-------- Material for the task --------

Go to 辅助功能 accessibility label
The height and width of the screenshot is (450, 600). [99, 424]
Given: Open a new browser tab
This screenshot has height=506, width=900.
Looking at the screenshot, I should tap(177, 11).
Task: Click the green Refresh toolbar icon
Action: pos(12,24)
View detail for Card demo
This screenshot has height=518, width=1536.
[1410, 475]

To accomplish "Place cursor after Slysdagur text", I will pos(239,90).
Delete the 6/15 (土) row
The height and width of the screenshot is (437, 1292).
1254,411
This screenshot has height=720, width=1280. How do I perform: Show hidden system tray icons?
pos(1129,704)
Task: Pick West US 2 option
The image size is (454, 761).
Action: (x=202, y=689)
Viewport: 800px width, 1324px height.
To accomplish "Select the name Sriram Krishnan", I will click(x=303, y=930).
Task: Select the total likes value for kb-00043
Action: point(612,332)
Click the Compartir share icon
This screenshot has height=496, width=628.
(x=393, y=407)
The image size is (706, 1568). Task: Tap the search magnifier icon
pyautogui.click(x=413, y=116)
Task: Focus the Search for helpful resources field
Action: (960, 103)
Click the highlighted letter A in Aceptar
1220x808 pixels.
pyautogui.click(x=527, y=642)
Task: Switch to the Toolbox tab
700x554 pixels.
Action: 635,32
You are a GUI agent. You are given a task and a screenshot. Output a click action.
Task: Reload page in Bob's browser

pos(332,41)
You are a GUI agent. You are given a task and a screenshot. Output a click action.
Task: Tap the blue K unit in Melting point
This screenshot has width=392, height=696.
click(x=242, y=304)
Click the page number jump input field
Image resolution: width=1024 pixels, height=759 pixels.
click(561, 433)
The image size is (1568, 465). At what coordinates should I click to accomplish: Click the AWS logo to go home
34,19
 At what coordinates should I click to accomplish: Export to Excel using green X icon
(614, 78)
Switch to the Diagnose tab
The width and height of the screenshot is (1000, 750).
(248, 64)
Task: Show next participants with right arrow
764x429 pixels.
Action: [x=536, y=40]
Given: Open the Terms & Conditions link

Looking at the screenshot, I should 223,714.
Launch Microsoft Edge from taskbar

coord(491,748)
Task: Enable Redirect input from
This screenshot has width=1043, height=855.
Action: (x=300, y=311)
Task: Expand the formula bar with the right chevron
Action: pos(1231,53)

--------

• What you need to do
Print exactly the lines above, between the one holding "The image size is (1568, 465)." and the one holding "Task: Enable Redirect input from", inclusive, and nothing besides.

• Exercise answer
The image size is (1568, 465). At what coordinates should I click to accomplish: Click the AWS logo to go home
34,19
 At what coordinates should I click to accomplish: Export to Excel using green X icon
(614, 78)
Switch to the Diagnose tab
The width and height of the screenshot is (1000, 750).
(248, 64)
Task: Show next participants with right arrow
764x429 pixels.
Action: [x=536, y=40]
Given: Open the Terms & Conditions link

Looking at the screenshot, I should 223,714.
Launch Microsoft Edge from taskbar

coord(491,748)
Task: Enable Redirect input from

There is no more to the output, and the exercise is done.